The whole time you stayed with us there was riction. I felt like you were riding my ass the whole time about everything. I was going to do what you requested, after my paper was done. When you are writing a paper, you need to come to a natural stopping point, otherwise you get off track and the potential for tha paper goes down. You need to understand that I was going to move the damn shoes... in 10 minutes. Then, for me to explain this to you and or you to start bitching at me abd tell me im lazyis, to me, inappropriate. At the time, I felt like 'I dont have to listen to this shit.' So i hung up. After my paper i moved the shoes.
Then after you get home to start the fight.. Sheesh! talk about frustration! I thought maybe we would play it offf as if nothing happened.. like we usually do. I know that this isnt the ideal way of dealing with this stuff, but, thats how it usually goes. I know i wasn't right of me to walk away from you while you were talking, but you were really frustrating me an making me angry and I wanted to walk away before we both said stuff we would regret. Then you followed me to my room. Following the retreat to my room, you degraded me and my character for 10 minutes, pulling out all my flaws. Do you have any idea how that made me feel? To hear my own sister, the one I look up to, breaking me down bit by bit. It was devistating. I would never say such things to someone I love, even if I was thinking them I dont know if you remember but you called me lazy, selfish, disrespectul and immature. Does a lazy, selfish, disrespectul and immature person get up evey morning and go to school? Or work at Schul, teaching little kids hebrew? Or reguest applications to college, on their own, and then take the time to apply? Or even go to Iowa and meet everyone? That took a lot for me. If I am so selffish then why would I ever volenteer my time for someone? Or work at camp and get paid shit for it? I do it because I enjoy it, not because someone is making me. I almost feel like you expect respect from us.. but you dont return any of it. I wasnt to be respected.. not just as your sister, but as a person, an adult, too. Just like you, and mom, and Dad I want to feel appreciated.

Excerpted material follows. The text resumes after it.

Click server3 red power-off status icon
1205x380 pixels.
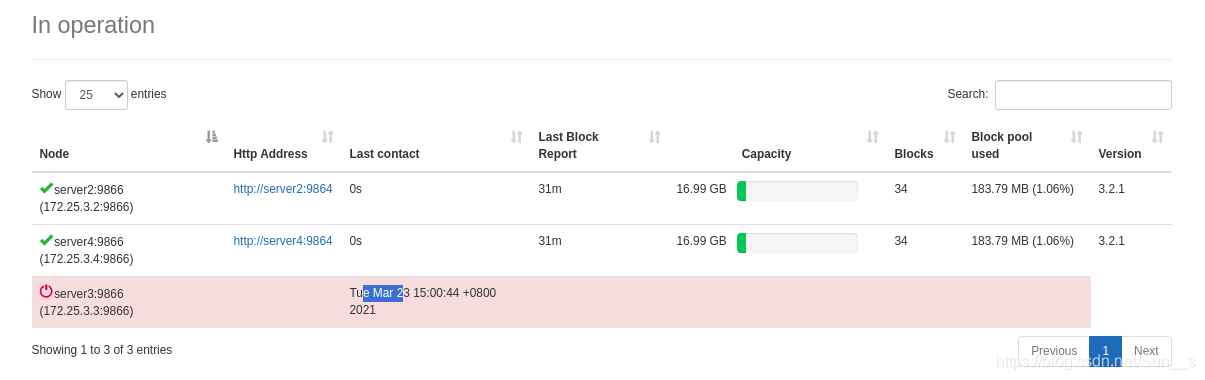point(46,291)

Crys, you really hurt me. i cried myself to sleep that night. You degraded me and my character. What kind of sister does that? You didn't even come in and shut the door. Instead, you left it open and let the girls listen to every word. What if, nowm they think its okay to treat me like that? They are young an impressionable. If they see a sister treating another sister like that what do you think will go throught their heads? You broke one of the unspoken, sacred rules of being a sister... you hurt me.. on purpose. How can we work on our relationship when this is what is happening? yea.. I dont know either.
I love you, crystal, I do, so much. But I think you need to realize that i am not a child anymore. I have my own thoughts, and opinions, and morals. I can think for myself and I know the difference between right and wrong. I know we were both wrong, and Im sorry if I hurt you. Il work on that.